= Wilfred Saunders =

British librarian and academic

Professor Wilfred Leonard Saunders (18 April 1920 – 27 July 2007) was a British librarian and the founding director of what became the University of Sheffield Information School.

Saunders was born on 18 April 1920 in Birmingham and joined Birmingham Reference Library as a library assistant in 1936, influenced by his elder sister who was a librarian. Early in World War II he was a radio operator with the British Expeditionary Force in France, and his diaries from this time were used as a source for the BBC documentary Dunkirk. After the war he gained a degree in economics from the University of Cambridge, and was deputy librarian at the Institute of Bankers (1948-1949) before returning to Birmingham as the founding librarian at the University of Birmingham's Institute of Education (1949-1956). He moved to the University of Sheffield in 1956 as deputy librarian.

In April 1963 he took up the post of director of the university's new Postgraduate School of Librarianship, the second postgraduate school in the United Kingdom after that at University College London. The school took its first intake of students in September 1964. He was appointed as professor of librarianship in 1968, and remained at the school until his retirement in 1982.

● GIVEN DATA
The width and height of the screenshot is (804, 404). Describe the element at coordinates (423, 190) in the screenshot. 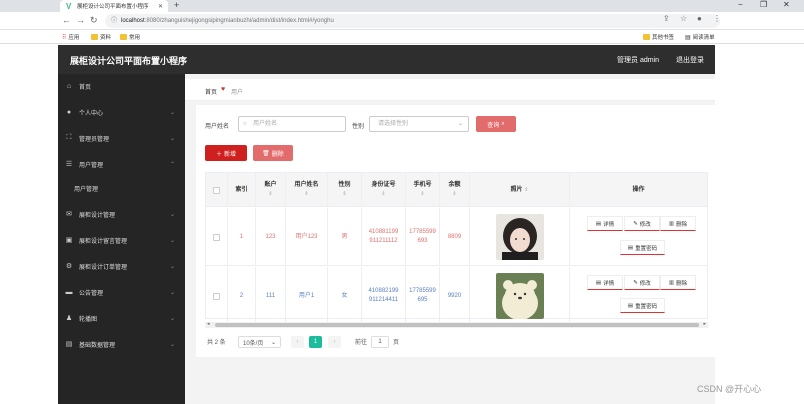

I see `header-phone: 手机号 ⇕` at that location.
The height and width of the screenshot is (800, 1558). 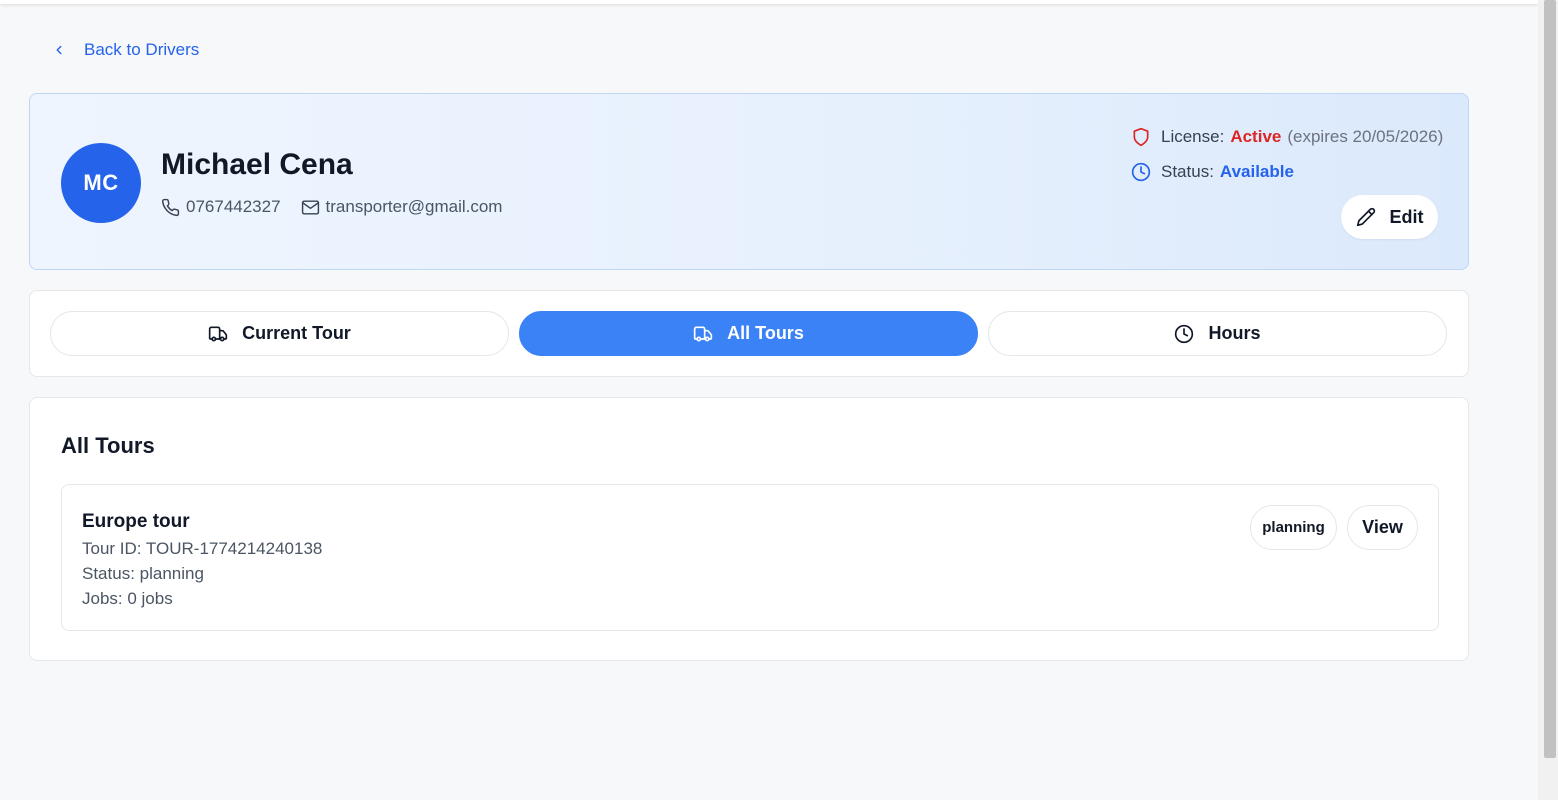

● JOB ITEM
In two sentences, what does the text about Wilfred Saunders say about his life and career? Draw only on the text about Wilfred Saunders, not on the material.

● EXPECTED ANSWER
Wilfred Leonard Saunders (1920–2007) was a British librarian who began at Birmingham Reference Library in 1936, served as a radio operator in France early in World War II, and later held library posts at the Institute of Bankers, the University of Birmingham's Institute of Education and the University of Sheffield. In 1963 he became director of Sheffield's new Postgraduate School of Librarianship, which grew into the University of Sheffield Information School, and he was made professor of librarianship in 1968 and stayed until he retired in 1982.